The most wincingly funny comedy of the last 50 years and the world première of a new play about King Arthur in Cumbria are on at Theatre by the Lake in Keswick this autumn.
Two more plays join Theatre by the Lake’s Summer Season
Mike Leigh’s Abigail’s Party, a sensational hit when first produced in London and later seen on television, arrived at the Main House stage on Saturday 6 June and runs until 6 November.
Audiences are invited to join aspirational Beverley and her husband Laurence as they entertain their neighbours. The drink flows, cheesy-pineapple nibbles are shared and Demis Roussos sings. But the night does not go well and Beverley and Laurence are soon at daggers drawn.
They squabble over the print she calls erotic and he says is pornographic. They argue over what kind of soirée they want: “Laurence,” says Beverley, “we’re not here to hold conversations, we are here to enjoy ourselves.”
“Abigail’s Party is a classic – one of the funniest plays of modern times,” said a Theatre by the Lake spokeswoman. “For some, it will be a glimpse into what life in the seventies was like. For those who were there at the time, it will be a vivid flashback – perhaps with a shudder – to times and fashions over which they have drawn a veil.”
THE LADY OF THE LAKE
The Lady of the Lake by Benjamin Askew, commissioned by Theatre by the Lake, is staged in the Studio until 6 November. It’s a startlingly original new play with a Cumbrian setting.

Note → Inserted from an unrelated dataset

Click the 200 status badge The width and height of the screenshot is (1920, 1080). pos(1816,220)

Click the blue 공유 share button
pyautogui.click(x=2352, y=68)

It tells of uncertain times as King Arthur, old and weary, retires to Carlisle, a city with more connections with the mythical king than any other. His decline results in a fierce tussle to fill a power vacuum. The result is a powerful political struggle with resonances for our times.
Benjamin Askew, an actor who has appeared in several Theatre by the Lake productions, has been obsessed with the stories of Arthur and his Round Table since he was a child. “My very first play was written when I was seven years old,” he said. “And its subject was Camelot.
“When it comes to the question, ‘Why write a play about King Arthur?’ many of my answers now are the same as they would have been then. I love these stories. They excite me. They confuse me. They fascinate and frustrate me because, no matter how often I might hear them or how many different versions I might read, there is always something new to discover.
“I first discovered Arthur’s links to Cumbria when I was working as an actor at Theatre by the Lake. The literary history is fascinating but what excited me more was that when I walked through Borrowdale and climbed Castle Crag the landscape itself seemed to retell the story.”
Both productions have been supported by generous theatre-loving donors, Abigail’s Party by Judith Johnstone, who supported Rogue Herries in the Main House in 2013, and The Lady of the Lake by Professor Bill Mapleson whose gift is in memory of his wife Doreen.